NASA okays start of Space Launch System after design review

NASA and Boeing have inked a key contract that should see agency's Space Launch System take to the skies in 2017.

Under the $US2.8 billion contract, the aerospace giant will be building the core stage of the space giant: the Space Launch System will stand 212 feet (more than 64 metres) tall, and will be powered by a combination of four RS-25 Space Shuttle engines and enlarged solid-fuel boosters adapted from the Space Shuttle launch system.

Boeing's announcement says the SLS will be the most powerful rocket ever built. It's also key to NASA's hope to one day fling humans in the direction of Mars.

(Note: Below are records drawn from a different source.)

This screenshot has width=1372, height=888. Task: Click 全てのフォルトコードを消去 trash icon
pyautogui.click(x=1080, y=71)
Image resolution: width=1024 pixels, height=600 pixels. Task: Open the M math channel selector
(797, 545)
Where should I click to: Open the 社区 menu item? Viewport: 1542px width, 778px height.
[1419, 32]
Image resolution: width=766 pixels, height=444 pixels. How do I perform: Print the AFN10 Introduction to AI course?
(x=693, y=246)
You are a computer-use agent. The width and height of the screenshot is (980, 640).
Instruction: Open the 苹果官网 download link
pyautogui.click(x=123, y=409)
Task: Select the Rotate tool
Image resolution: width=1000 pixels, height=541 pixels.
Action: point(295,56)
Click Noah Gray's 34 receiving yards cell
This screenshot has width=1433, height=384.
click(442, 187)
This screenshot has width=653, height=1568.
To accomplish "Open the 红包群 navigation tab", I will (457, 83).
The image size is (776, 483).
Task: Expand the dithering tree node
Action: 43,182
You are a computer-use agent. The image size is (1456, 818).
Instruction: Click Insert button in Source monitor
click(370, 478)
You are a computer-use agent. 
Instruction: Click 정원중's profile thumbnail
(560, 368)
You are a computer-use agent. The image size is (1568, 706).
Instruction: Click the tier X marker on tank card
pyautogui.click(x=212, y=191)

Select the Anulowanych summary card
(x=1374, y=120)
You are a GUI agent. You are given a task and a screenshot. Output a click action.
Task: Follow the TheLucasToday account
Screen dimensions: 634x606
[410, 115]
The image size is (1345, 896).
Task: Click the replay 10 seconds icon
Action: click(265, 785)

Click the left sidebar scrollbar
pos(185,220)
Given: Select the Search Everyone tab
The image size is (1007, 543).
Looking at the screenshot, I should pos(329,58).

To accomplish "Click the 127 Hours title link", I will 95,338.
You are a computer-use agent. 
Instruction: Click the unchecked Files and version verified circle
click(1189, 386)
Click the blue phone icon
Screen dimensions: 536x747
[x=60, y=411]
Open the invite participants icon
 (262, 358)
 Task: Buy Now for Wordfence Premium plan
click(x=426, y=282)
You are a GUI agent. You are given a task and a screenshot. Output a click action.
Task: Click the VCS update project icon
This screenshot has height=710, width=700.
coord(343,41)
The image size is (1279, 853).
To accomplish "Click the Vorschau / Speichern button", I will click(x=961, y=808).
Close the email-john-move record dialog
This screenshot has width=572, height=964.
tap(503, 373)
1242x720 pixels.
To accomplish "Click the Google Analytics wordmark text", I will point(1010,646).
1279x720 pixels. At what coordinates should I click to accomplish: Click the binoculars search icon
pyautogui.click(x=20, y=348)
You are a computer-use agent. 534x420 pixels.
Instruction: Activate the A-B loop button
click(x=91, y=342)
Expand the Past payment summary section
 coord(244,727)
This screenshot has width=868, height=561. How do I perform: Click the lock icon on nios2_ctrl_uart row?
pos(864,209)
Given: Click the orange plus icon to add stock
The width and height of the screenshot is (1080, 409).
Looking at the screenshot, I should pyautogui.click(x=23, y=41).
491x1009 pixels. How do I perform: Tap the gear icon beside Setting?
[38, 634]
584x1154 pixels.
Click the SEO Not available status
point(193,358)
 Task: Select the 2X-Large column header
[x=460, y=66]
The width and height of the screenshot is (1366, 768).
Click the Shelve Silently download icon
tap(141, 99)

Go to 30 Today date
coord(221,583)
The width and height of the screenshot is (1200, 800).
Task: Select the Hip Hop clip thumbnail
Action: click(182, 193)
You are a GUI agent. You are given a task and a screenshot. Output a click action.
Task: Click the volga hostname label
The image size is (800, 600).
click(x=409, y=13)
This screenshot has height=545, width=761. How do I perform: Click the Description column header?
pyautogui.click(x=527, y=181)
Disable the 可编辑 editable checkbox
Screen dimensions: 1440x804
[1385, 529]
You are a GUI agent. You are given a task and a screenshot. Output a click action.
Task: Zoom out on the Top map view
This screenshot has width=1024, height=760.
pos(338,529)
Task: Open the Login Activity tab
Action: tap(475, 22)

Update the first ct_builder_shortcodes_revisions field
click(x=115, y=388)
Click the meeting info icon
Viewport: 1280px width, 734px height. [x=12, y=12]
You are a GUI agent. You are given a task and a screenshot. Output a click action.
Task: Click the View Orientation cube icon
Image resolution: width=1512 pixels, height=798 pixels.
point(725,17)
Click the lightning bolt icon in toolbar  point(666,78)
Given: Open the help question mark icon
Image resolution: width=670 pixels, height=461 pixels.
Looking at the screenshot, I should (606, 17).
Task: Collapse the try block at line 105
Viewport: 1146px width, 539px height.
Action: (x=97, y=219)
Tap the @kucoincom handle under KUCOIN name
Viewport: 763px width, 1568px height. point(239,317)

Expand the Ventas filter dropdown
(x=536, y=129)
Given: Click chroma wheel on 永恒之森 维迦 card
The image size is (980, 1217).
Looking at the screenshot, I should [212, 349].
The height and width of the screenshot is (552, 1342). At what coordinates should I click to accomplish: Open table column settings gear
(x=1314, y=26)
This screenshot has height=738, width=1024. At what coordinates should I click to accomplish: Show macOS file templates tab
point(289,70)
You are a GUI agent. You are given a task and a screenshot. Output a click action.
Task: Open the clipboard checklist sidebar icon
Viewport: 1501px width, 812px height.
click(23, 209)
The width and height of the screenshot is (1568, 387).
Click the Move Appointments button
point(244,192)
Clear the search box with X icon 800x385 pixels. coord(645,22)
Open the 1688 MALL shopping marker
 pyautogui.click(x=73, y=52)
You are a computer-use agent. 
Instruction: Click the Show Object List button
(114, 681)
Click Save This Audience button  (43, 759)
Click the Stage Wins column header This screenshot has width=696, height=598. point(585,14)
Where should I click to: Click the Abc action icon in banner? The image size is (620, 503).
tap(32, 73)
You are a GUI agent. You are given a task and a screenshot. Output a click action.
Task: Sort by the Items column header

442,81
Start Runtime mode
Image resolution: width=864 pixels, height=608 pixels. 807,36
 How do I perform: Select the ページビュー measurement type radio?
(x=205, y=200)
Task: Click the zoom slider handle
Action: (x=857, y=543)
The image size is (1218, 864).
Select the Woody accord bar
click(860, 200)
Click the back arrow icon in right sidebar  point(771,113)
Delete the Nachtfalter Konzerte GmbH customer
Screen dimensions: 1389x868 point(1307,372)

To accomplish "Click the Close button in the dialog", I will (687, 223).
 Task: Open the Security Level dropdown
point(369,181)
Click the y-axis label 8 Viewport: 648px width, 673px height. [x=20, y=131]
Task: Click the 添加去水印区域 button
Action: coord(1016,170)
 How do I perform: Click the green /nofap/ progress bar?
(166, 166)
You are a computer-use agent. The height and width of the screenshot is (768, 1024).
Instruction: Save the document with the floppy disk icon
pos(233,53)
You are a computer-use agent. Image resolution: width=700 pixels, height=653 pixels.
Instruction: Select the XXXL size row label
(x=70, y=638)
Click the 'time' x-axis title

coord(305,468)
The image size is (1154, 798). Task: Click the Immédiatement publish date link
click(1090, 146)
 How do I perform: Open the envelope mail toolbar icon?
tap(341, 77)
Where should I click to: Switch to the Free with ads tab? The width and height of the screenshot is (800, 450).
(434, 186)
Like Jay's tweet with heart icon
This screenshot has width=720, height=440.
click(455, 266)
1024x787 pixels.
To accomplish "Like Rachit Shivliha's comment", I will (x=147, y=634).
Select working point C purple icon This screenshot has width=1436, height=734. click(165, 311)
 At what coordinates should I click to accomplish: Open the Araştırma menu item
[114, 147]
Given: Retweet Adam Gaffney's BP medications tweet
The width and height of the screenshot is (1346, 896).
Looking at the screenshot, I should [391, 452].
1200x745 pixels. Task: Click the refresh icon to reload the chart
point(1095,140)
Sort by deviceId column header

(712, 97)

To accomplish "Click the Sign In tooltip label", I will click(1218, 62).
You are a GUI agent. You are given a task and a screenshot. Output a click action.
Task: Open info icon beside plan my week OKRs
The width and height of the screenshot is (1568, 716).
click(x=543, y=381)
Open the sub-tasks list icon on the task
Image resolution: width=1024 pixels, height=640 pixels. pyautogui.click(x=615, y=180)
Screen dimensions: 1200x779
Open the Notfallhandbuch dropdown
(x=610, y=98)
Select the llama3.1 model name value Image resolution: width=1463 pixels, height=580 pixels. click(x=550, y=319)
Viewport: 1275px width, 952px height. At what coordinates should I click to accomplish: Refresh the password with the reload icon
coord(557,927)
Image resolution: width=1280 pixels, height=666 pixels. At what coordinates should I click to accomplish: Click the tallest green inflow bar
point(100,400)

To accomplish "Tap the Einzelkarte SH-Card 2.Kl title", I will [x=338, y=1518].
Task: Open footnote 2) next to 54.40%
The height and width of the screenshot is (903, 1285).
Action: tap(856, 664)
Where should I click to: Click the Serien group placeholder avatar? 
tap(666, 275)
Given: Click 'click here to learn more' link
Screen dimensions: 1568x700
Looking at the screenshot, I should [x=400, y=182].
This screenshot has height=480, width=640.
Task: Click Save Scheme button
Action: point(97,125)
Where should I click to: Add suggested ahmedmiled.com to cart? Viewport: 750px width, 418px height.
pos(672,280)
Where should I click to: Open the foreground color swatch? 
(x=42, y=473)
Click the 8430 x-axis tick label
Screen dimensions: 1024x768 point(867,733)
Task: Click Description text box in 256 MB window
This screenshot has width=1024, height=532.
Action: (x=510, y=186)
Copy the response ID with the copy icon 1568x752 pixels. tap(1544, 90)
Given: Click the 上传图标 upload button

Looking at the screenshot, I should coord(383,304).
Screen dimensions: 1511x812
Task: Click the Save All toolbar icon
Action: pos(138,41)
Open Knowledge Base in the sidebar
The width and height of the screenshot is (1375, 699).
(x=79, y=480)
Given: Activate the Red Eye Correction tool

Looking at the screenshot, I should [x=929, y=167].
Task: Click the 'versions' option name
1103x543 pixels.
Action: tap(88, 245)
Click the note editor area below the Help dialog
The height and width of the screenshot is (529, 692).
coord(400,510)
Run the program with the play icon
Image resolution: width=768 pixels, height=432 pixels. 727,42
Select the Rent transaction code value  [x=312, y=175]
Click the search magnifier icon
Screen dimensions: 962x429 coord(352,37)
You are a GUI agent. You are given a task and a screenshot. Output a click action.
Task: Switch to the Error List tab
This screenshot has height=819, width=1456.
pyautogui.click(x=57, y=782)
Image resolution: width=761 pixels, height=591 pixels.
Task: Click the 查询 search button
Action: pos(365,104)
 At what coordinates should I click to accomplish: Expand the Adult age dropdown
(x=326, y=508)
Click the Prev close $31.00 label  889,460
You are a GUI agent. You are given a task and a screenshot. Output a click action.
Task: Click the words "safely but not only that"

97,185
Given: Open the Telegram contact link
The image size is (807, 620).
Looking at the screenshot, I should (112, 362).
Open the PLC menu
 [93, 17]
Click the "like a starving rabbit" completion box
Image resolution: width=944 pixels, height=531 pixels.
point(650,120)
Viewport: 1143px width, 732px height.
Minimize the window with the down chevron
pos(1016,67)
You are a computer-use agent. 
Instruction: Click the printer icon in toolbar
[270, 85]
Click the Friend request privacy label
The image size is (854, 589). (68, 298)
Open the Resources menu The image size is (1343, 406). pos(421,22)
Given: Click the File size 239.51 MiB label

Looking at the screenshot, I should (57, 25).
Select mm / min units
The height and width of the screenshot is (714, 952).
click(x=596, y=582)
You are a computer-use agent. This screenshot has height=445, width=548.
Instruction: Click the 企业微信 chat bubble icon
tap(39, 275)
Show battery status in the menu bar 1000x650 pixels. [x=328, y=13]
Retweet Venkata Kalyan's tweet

The build contract comes at the conclusion of the critical design review of the core stage, conducted by NASA and Boeing. This, the company explains, was the last important review prior to the start of construction. That review signed off on the final design of the rocket's cryogenic stages, which will hold liquefied hydrogen and oxygen.

It's only been 53 years since NASA last held a CDR (critical design review) on a deep-space vehicle, Boeing says – that was in 1961, when NASA's original deep-space workhorse, the Saturn V, got its design ticks of approval.

The Boeing core SLS hardware will be put together at the company's NASA Assembly Facility near New Orleans, which Florida Today notes was the source of the Space Shuttle external tanks.

The whole project is budgeted to cost between $US7.7 and $US8.6 billion.

“Boeing has also been tasked to study the Exploration Upper Stage, which will be needed for the 130-metric-ton version of SLS that will further expand mission range and payload capabilities”, NASA states.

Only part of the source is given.